GreenWaves Building Occupancy Management Solution Using the TensorFlow Object Detection API

2024-09-12 GREENWAVES Official Website
infrared sensors,sensor,GREENWAVES

1 Building occupancy management solution introduction

GREENWAVES has developed a people counting solution for occupancy management in smart building systems, providing real-time insights into how available space is used by employees and customers. The sensor can be used for tasks such as meeting room or cafeteria usage optimization, desk reservations and usage based cleaning.


People counting with infrared sensors offers best-in-class accuracy with total compliance to privacy-related regulations for indoor environments. GAP processors provide a combination of computing ability for AI and low energy operation that enables this type of application.


As part of our development process, we needed to train an optimized neural network with a single shot detector SSD backend. The TensorFlow Object Detection API comes with a number of prepackaged backbone models, but we wanted to design something more optimized for our detection task. We aimed to 

    ● reduce memory

    ● reduce complexity, and 

    ● reduce power consumption 


In this document, we will show how we carried this out and how a custom network design can still leverage all the backend SSD creation offered by the TensorFlow Object Detection API. We hope this will allow you

    ● become familiar with an object detection API like the one provided by TensorFlow.

    ● learn how to modify the API with respect to your custom specifications (i.e., model structure).

    ● learn how to employ the API for custom solutions such as occupancy management.

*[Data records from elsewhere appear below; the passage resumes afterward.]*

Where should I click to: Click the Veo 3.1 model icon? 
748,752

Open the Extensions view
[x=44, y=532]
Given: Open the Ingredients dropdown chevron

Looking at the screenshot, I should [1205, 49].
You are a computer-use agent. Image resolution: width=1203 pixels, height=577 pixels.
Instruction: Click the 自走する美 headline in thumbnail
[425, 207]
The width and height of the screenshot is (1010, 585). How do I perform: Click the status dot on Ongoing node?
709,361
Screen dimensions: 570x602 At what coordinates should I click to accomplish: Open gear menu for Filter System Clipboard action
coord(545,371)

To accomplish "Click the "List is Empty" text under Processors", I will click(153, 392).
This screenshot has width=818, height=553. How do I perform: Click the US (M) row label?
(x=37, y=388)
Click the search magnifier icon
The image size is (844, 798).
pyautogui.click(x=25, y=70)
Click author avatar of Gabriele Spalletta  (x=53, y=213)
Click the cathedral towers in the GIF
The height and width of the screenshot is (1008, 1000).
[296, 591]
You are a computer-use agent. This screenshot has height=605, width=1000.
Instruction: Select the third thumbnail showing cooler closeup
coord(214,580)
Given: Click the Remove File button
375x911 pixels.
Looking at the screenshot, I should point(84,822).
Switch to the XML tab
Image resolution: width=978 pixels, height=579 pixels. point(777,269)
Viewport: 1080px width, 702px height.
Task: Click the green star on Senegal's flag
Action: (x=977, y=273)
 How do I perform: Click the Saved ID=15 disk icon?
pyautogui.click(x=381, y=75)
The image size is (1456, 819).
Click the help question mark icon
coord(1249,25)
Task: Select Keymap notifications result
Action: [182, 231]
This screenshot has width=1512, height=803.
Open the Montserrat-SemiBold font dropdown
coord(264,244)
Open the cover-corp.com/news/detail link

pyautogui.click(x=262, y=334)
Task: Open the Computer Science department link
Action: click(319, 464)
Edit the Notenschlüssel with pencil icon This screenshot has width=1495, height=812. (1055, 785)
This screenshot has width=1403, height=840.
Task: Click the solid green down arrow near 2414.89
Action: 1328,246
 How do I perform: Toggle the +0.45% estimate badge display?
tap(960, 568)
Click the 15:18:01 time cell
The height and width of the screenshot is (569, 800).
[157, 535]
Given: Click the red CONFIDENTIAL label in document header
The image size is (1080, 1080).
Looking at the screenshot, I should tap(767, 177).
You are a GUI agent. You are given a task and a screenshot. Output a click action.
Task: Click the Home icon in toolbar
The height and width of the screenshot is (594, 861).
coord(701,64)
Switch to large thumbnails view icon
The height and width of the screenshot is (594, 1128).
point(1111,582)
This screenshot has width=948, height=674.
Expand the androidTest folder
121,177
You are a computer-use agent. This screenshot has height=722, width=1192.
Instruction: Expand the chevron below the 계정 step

    ● learn how to generate optimized code for running your solution on GreenWaves’ GAP processors.


2 Object detection API 

Constructing, training, and deploying machine learning models for the localization and identification of multiple objects is a challenging task. To make this easier, we attempted to leverage the TensorFlow Object Detection API, an open source framework for object detection built on top of TensorFlow. The API involves a group of useful object detection methodologies including 

    ● Single Shot MultiBox Detector (SSD) 

    ● CenterNet 

    ● RCNN 

    ● EfficientDet 

    ● ExtremeNet


Please use these links (TensorFlow 2 Detection Model Zoo, TensorFlow 1 Detection Model Zoo) to view a full list of object detection methodologies supported by the API. It is clear that these solutions have different network architecture, training, and optimization strategies. If you are interested in finding out more, you can read this article for more details on different frameworks along with their advantages and disadvantages. Although these frameworks exhibit different characteristics, all employ deep convolutional neural networks (CNNs) to extract high-level features from the input images, called backbone models. In fact, it has become normal practice to employ and adapt the modern state-of-the art CNNs for feature extractor backbones. This can be achieved by removing the final fully connected classification layers from a CNN, leaving a deep neural network that can be used to extract semantic meaning from the input image without changing its spatial structure. 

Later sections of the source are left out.